▶ Text block:
↓↓↓

The tensile strength of fibre-reinforced concrete is determined from the flexural strength obtained from four-point bending tests using an established model and a tensile-to-flexural strength conversion factor around αfl ≈ 0.6 [41] (Eqs. 13). This parameter depends on the type of the stress–strain curve and implicitly type of concrete modelled [29]; hence, λfl = 0.065. In modelling, a linear-elastic behaviour was considered up to cracking fct, followed by a nonlinear tension softening law (Eq. 4) [42]. It is worth noting that the original softening law constitutive parameters (c1 = 3, c2 = 6.93, wmax = 160 μm) were calibrated against tests on normal concrete with tensile strengths around 3.2 MPa. A sensitivity analysis was carried out for the UHPSFRC materials investigated in this paper by modifying the c1 and wmax parameters from Eq. 4 (Fig. 3). The c1 parameter controls the shape of the descending branch, whilst wmax represents the crack opening at zero stress.

Fig. 3
figure 3

Sensitivity analysis for the tensile stress–strain input curve: a influence of the ultimate crack width wmax, b influence of c1 parameter

As mentioned before, the presence of steel fibres has a significant effect in enhancing the post-peak fracture energy, represented by the area under the tensile σε curve. Implicitly, wmax for UHPSFRC depends on the fibre content and type, and it takes larger values than for normal concrete. In order to calibrate the nonlinear tension softening law, wmax of normal concrete (i.e. 160 μm) was multiplied with factors between 4.00 and 5.05, depending on the type of fibre and content (long fibres—L or hybrid blend—H; Vf = 1.5–2.55%) (Fig. 3a). On the other hand, the c1 parameter was varied from 1 to 3. For the same wmax, a lower value of c1 indicates lower fracture energy in comparison with a higher c1 value (Fig. 3b).

↑↑↑

▶ Dataset excerpt:

↓↓↓

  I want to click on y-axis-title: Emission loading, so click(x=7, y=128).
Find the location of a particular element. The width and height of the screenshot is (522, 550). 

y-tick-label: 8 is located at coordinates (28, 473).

↑↑↑

▶ Problems and tasks:
• A. From the concrete text, list each constitutive parameter of the original softening law together with the value it was given.
• B. Update the concrete text starting with "As mentioned before, the" and going on through "c1 value (Fig. 3b).", with "toughness" put in place of "fracture energy" wherever it occurs.

▶ Solutions to the problems:
• A.
c1 = 3
c2 = 6.93
wmax = 160 μm

• B.
As mentioned before, the presence of steel fibres has a significant effect in enhancing the post-peak toughness, represented by the area under the tensile σε curve. Implicitly, wmax for UHPSFRC depends on the fibre content and type, and it takes larger values than for normal concrete. In order to calibrate the nonlinear tension softening law, wmax of normal concrete (i.e. 160 μm) was multiplied with factors between 4.00 and 5.05, depending on the type of fibre and content (long fibres—L or hybrid blend—H; Vf = 1.5–2.55%) (Fig. 3a). On the other hand, the c1 parameter was varied from 1 to 3. For the same wmax, a lower value of c1 indicates lower toughness in comparison with a higher c1 value (Fig. 3b).